Starting at the line containing "Click the target" and ending at the last of the lines, change "icon" to "symbol" and write out only those lines, leaving the pictures out.

(Text and item location entries)
☆ ☆ ☆ ☆
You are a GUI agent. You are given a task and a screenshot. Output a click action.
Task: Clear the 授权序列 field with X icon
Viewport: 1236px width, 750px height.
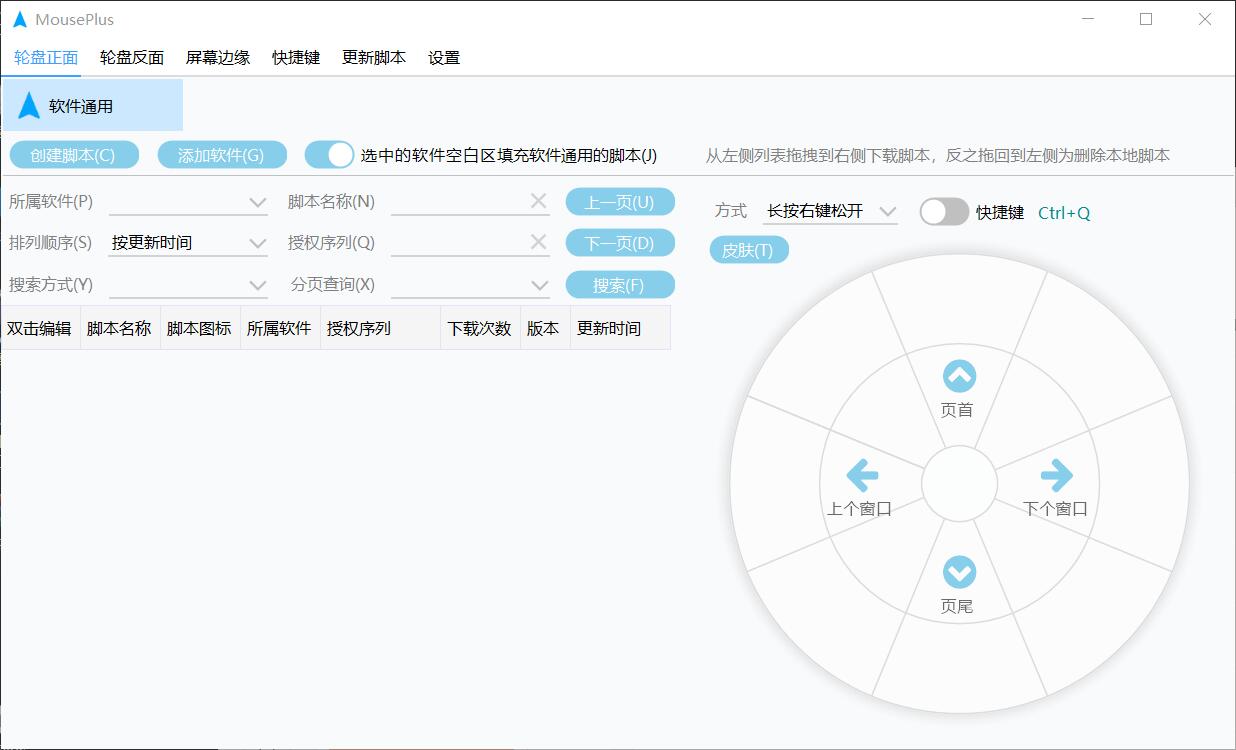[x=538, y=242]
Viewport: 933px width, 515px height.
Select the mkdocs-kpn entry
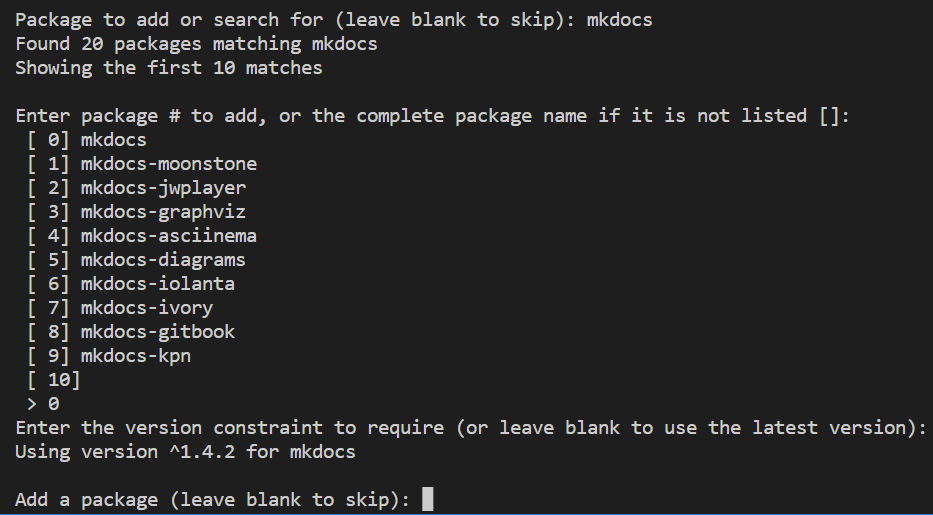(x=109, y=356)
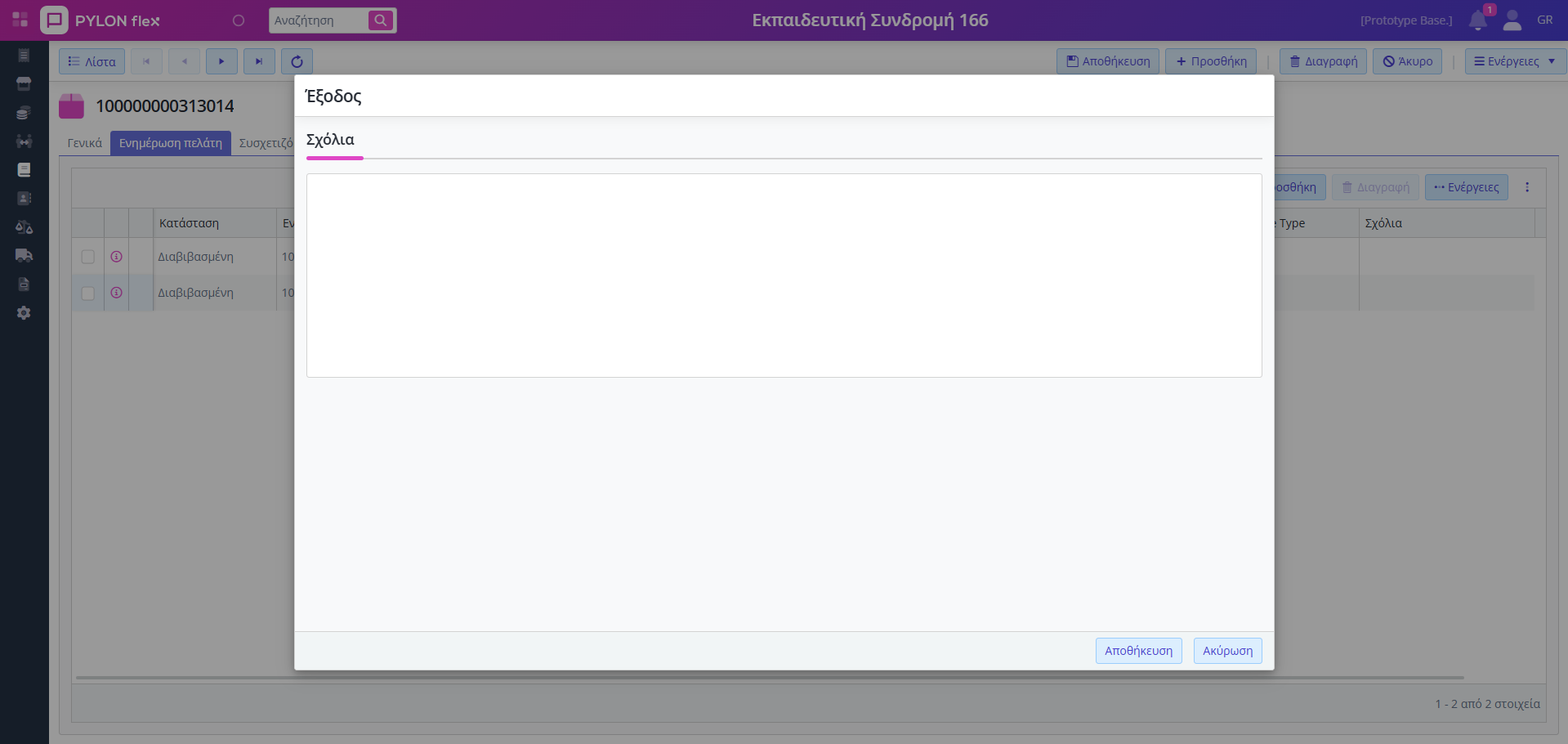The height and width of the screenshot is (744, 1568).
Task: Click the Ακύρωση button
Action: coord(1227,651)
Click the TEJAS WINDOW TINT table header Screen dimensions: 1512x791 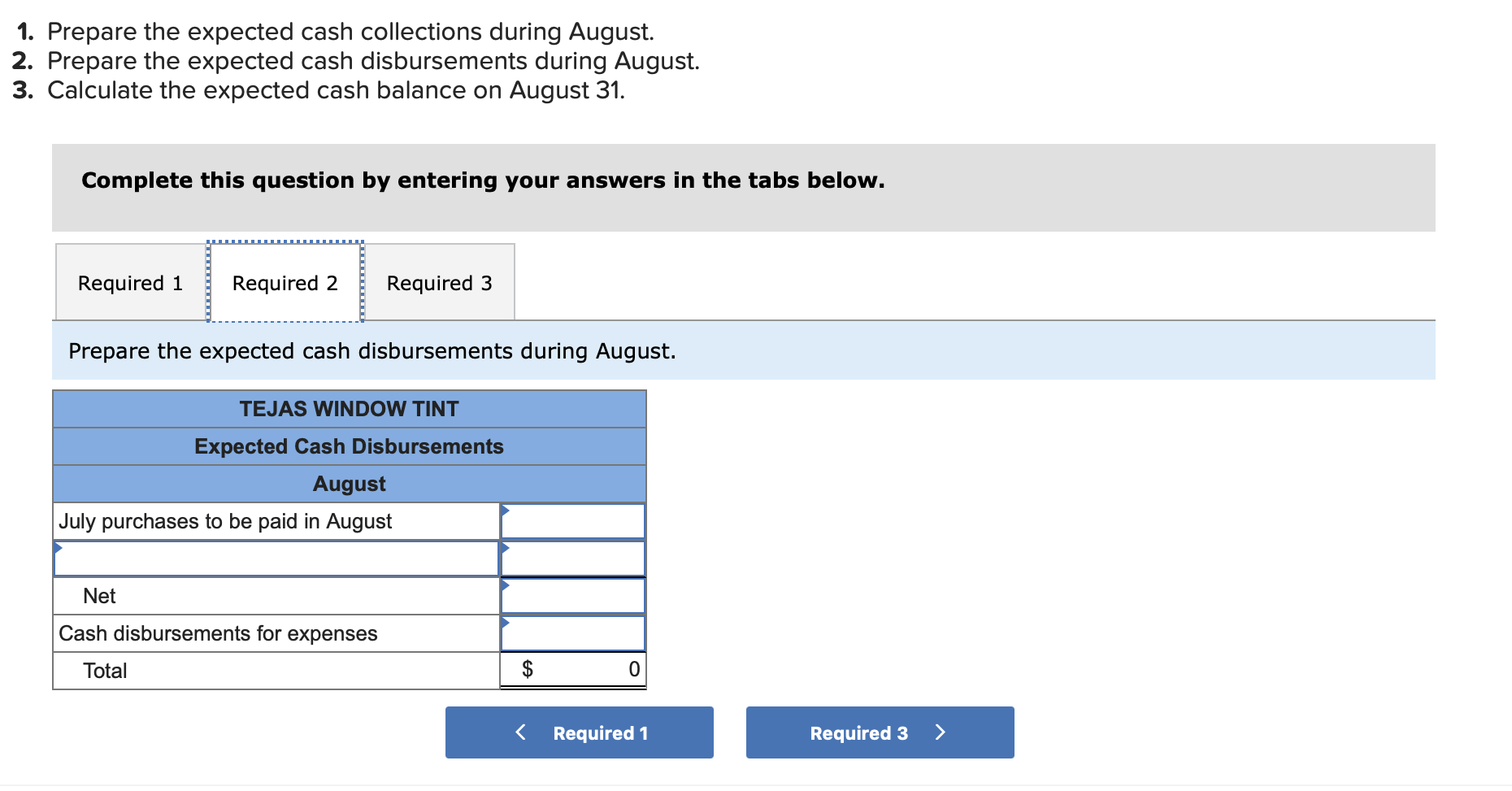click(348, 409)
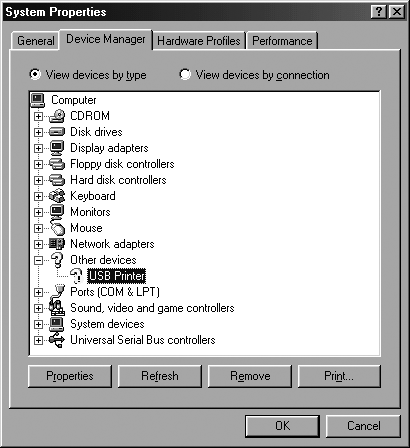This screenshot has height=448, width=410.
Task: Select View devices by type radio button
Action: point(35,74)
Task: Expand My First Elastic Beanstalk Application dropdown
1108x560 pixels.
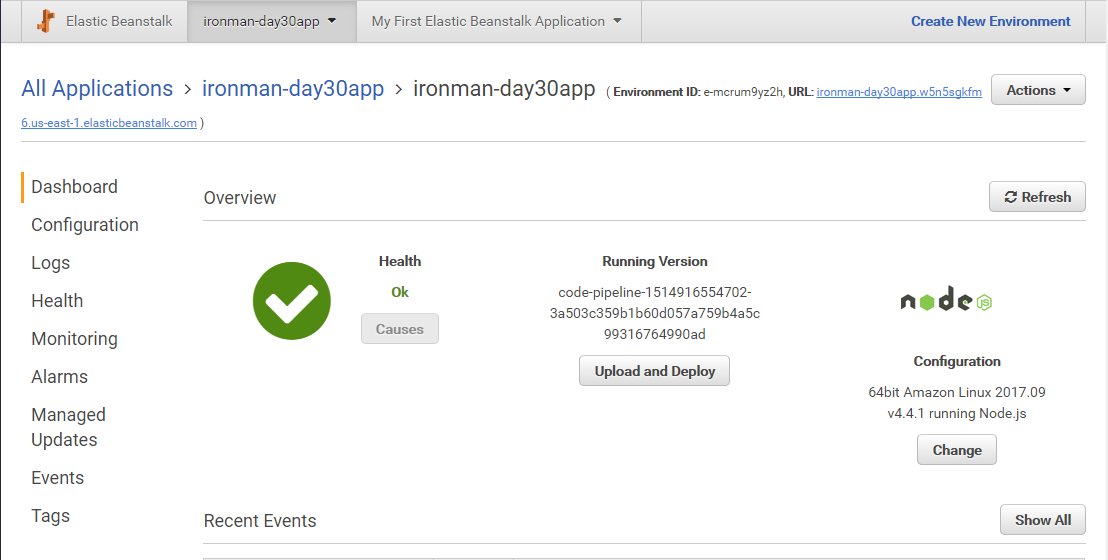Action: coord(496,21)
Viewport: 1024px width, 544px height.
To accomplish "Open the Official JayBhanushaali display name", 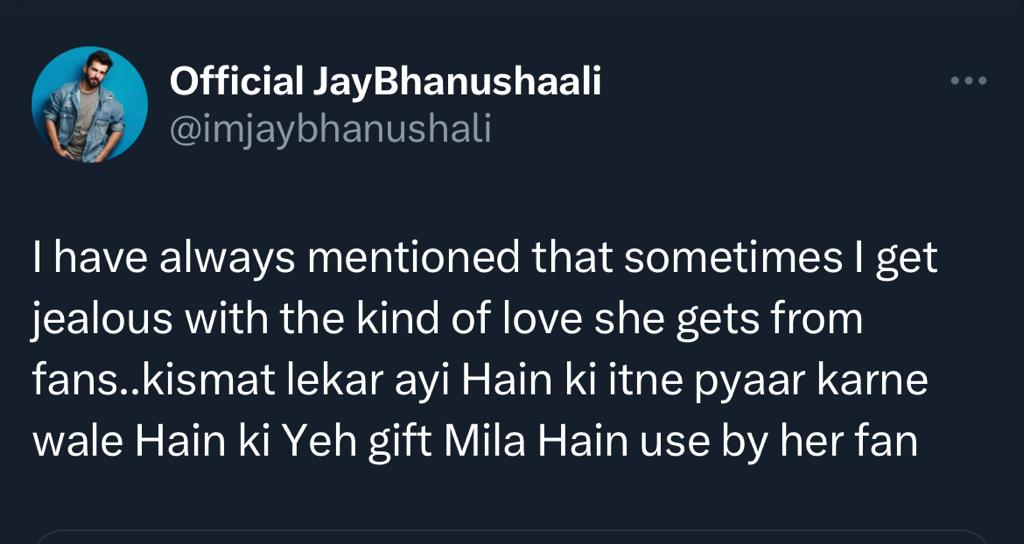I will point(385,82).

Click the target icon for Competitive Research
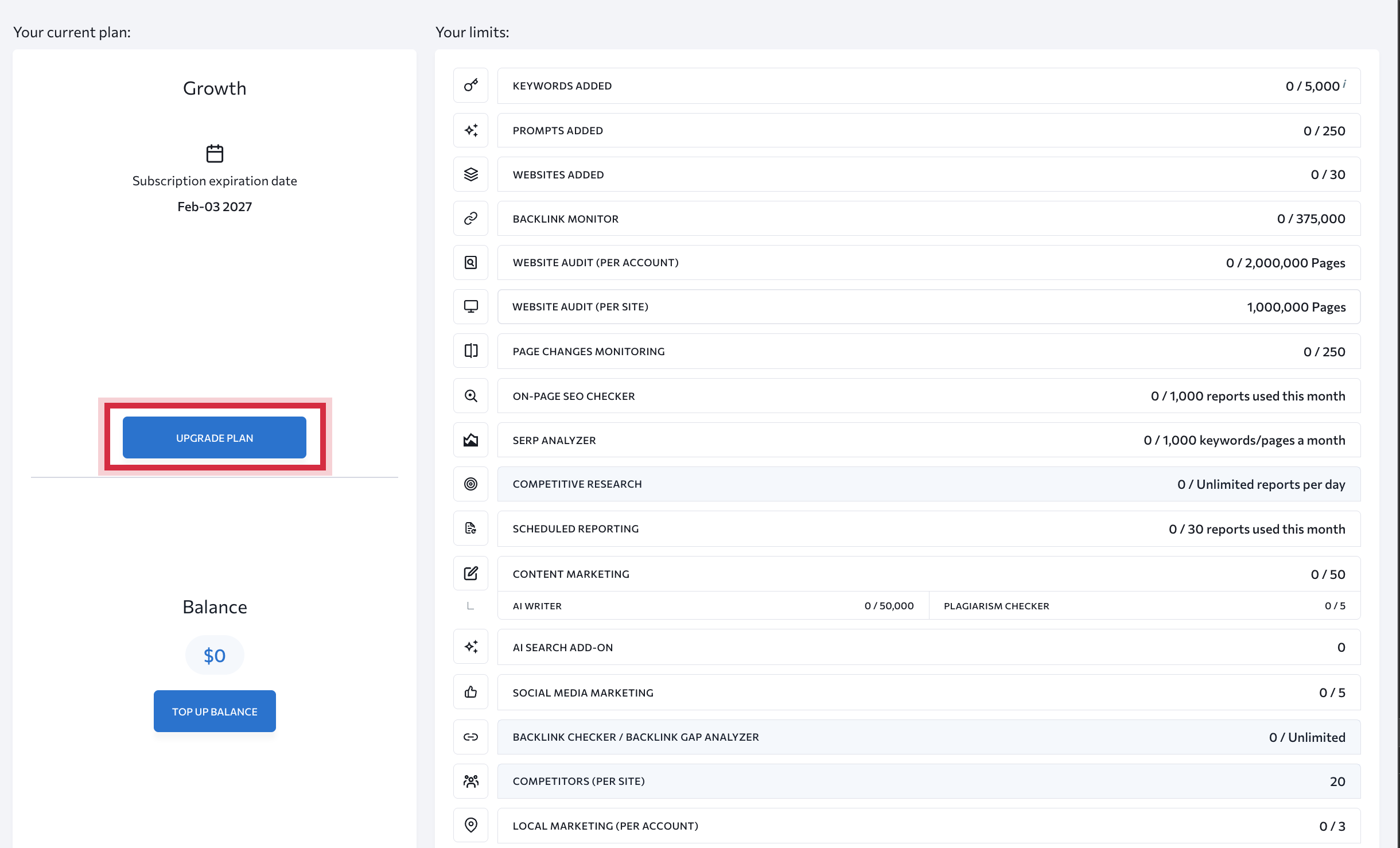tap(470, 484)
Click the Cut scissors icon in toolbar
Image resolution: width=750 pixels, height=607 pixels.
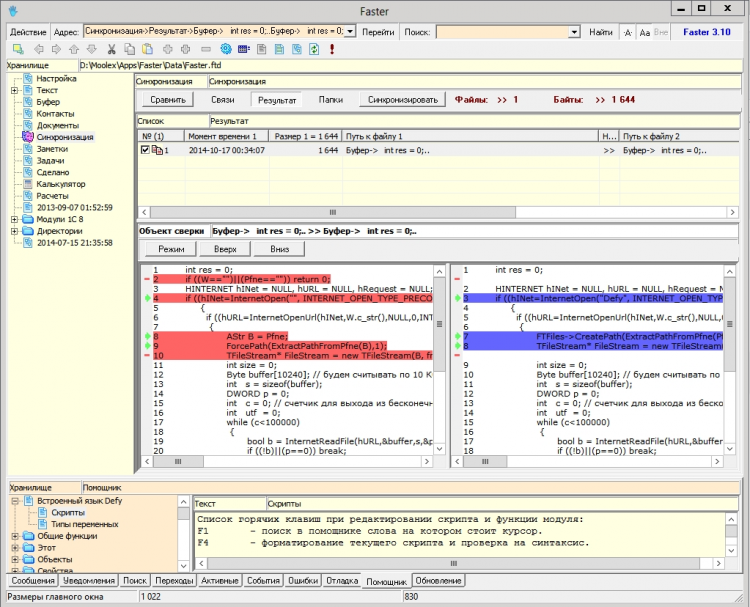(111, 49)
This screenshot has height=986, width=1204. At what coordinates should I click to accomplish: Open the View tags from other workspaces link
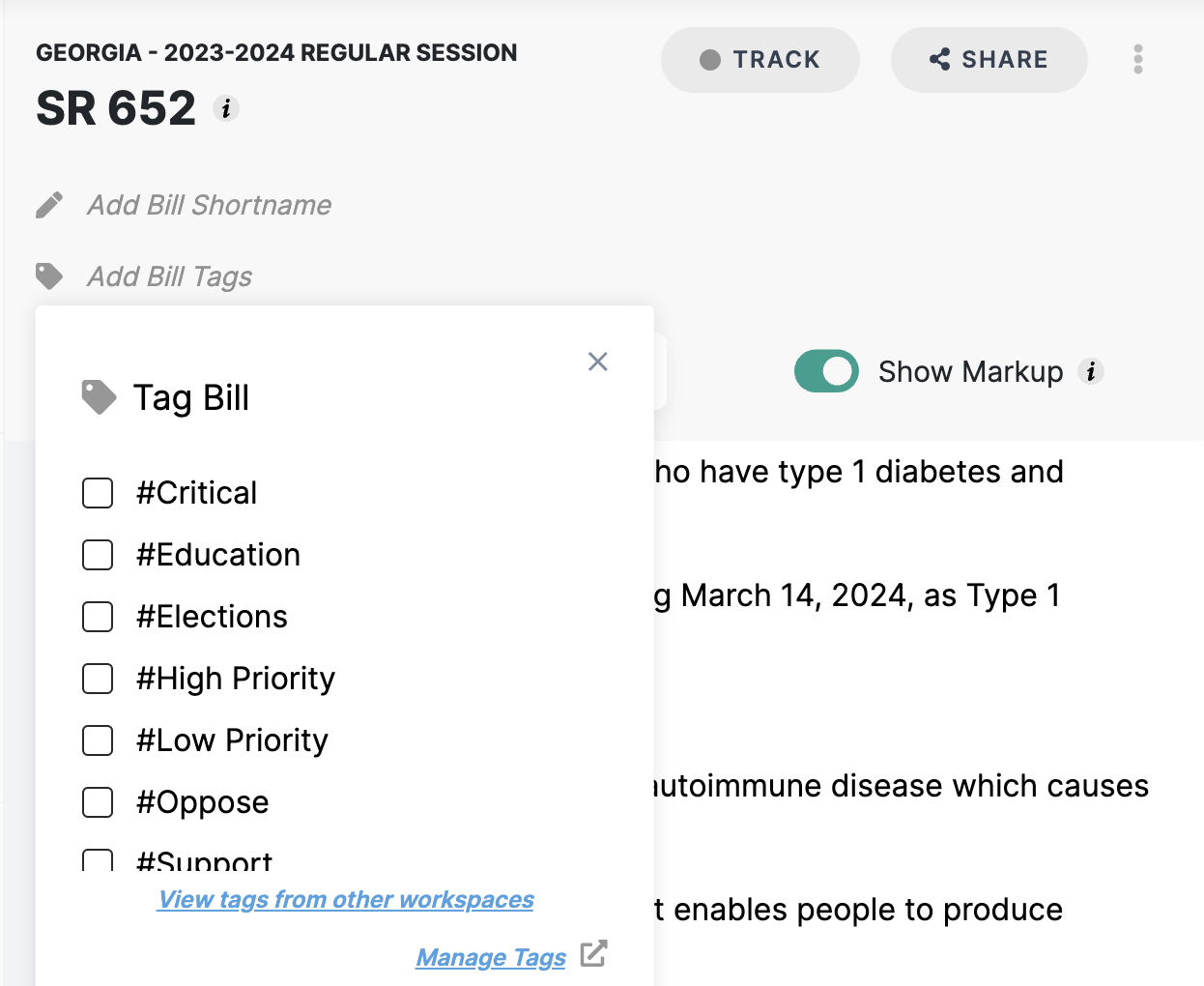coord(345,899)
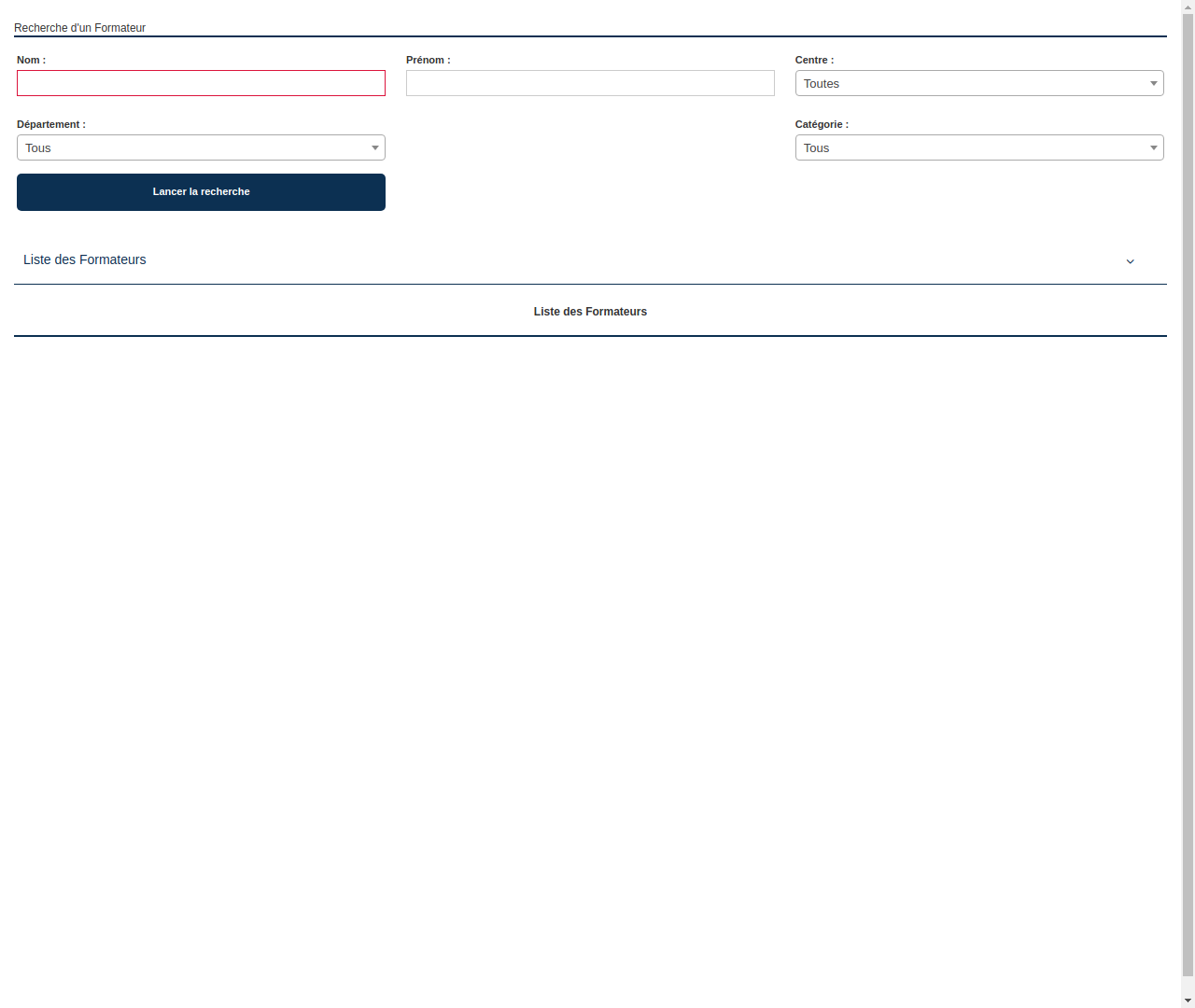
☆ ☆ ☆ ☆
REPLY:
Click the target symbol for Competitive Research
tap(470, 484)
Click the Cut scissors symbol in toolbar
Image resolution: width=750 pixels, height=607 pixels.
(111, 49)
This screenshot has height=986, width=1204. At what coordinates should I click to accomplish: Open the View tags from other workspaces link
coord(345,899)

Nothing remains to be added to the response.